## 任务清单
a: 请摘录论《山乡巨变》与《将军吟》的那段选文中从“第一节 从《山乡巨变》到《将军吟》:湘楚文化境遇中现实主义的嬗变”到“同时期的表现方式与美学特征。”的部分,一字不改。
b: 论《山乡巨变》与《将军吟》的选文在最后一句之后该如何接着写?请续写下去。

## 原文选段

第一节 从《山乡巨变》到《将军吟》:湘楚文化境遇中现实主义的嬗变

《山乡巨变》与《将军吟》分别出自湖南益阳作家周立波与莫应丰之手,这两部作品分别描写了中华人民共和国成立后的两个历史大事件:“农村合作化”运动与“文化大革命”运动。作品以湖湘大地为背景,用现实主义的表现手法展现了社会变革与人生百态,体现了现实主义在不同时期的表现方式与美学特征。

《山乡巨变》发表于1958 年,作品以发生在中国20 世纪50 年代中期的“农村合作化”运动为背景,“通过描写湖南省一个偏僻的小山村清溪乡在农村合作化运动中,如何从建立初级社到发展高级社的故事,展现了在运动前后中国农民走上集体化道路时的精神风貌和新农村的社会面貌,也展现了在历史巨变中中国农民的心理状态、思想感情和理想追求的变化过程”[1]。小说分为上下两卷,上卷从1955 年初冬县委干部邓秀梅入乡开展建社工作开始,到1956年元旦清溪乡建成五个初级农业生产合作社为止,反映了初级农村合作社的建社全过程。下卷从1956年开始,描绘了初级社逐渐发展为高级社后清溪乡的生产、生活面貌的变化历程,最后以欢庆丰收结尾,展现了合作社与单干户之间、干部好坏作风之间以及敌我之间的种种矛盾和斗争。作为“十七年”文学的优秀作品,《山乡巨变》具有浓厚的时代风貌与政治色彩,被认为“把握时代精神,关注重大的现实社会题材,再现伟大变革的整体过程,塑造社会主义时期新人新事的英雄形象,这种史诗性理念是 ‘十七年’文学创作的基本特色”[2]。也正是这种“史诗性理念”突出表现了《山乡巨变》丰富的美学内涵和巨大的历史价值。

## 数据摘录
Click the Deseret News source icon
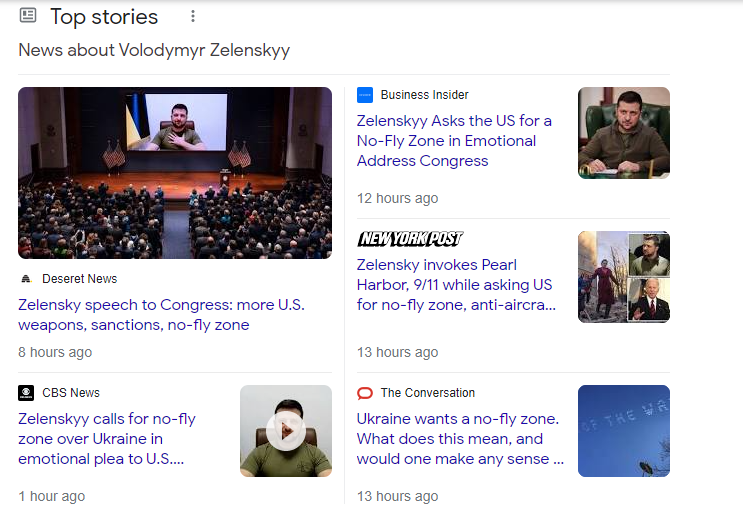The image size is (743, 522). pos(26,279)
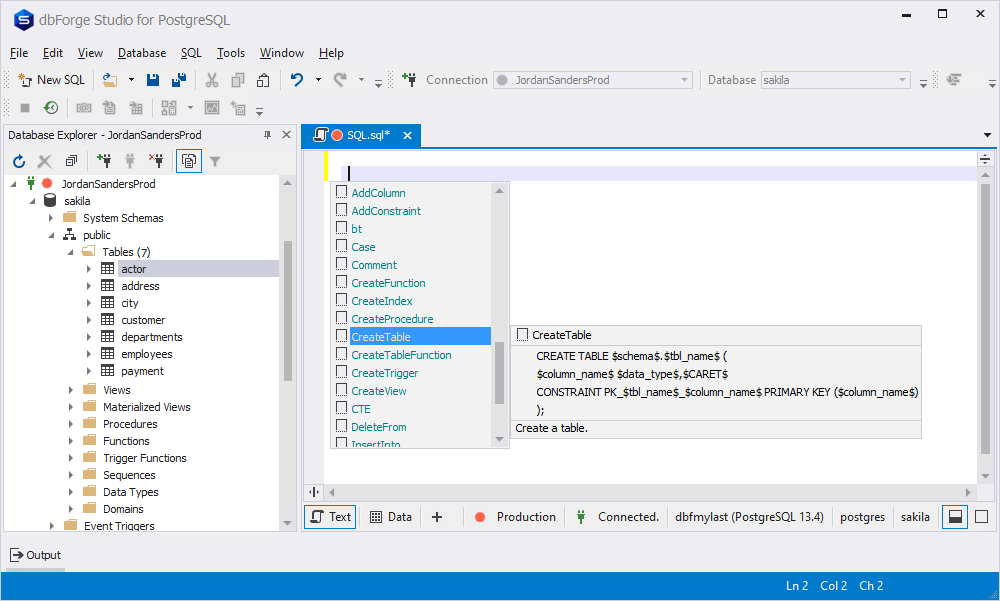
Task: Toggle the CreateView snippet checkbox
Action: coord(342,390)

==

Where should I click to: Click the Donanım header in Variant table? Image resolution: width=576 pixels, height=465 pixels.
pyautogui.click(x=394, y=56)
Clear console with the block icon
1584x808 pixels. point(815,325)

## 各题答案
a:
第一节 从《山乡巨变》到《将军吟》:湘楚文化境遇中现实主义的嬗变

《山乡巨变》与《将军吟》分别出自湖南益阳作家周立波与莫应丰之手,这两部作品分别描写了中华人民共和国成立后的两个历史大事件:“农村合作化”运动与“文化大革命”运动。作品以湖湘大地为背景,用现实主义的表现手法展现了社会变革与人生百态,体现了现实主义在不同时期的表现方式与美学特征。

b:
《将军吟》发表于1979年,并于1982年荣获第一届茅盾文学奖。在小说结尾有这样一句话:“一九七六年三月四日至六月二十六日冒死写于文家市。”[3]这句话告诉我们,作家完成这部作品时,中国仍处在“文化大革命”如火如荼的时代。可以说,莫应丰的小说是以其亲身经历为蓝本,是对“文化大革命”这一中国特殊历史的艺术记录。小说主要讲述了三位将军在“文化大革命”相同的历史时期不同的悲剧性命运。主人公彭其、陈镜泉、胡连生都是在抗战时期为国家出生入死的英雄,但是在“文化大革命”时期他们却被扣上了“反党”的帽子,在身体上、精神上遭到了不同程度的折磨与迫害。小说通过不同人物间的复杂关系、情感变化、心理矛盾,真实地反映了现实生活中极其复杂、尖锐的矛盾斗争,在叙说种种罪孽行径的同时也喊出了时代深处的痛楚,展现了人们在痛苦的挣扎中期盼着黑夜快快过去、美好生活早日到来的愿景。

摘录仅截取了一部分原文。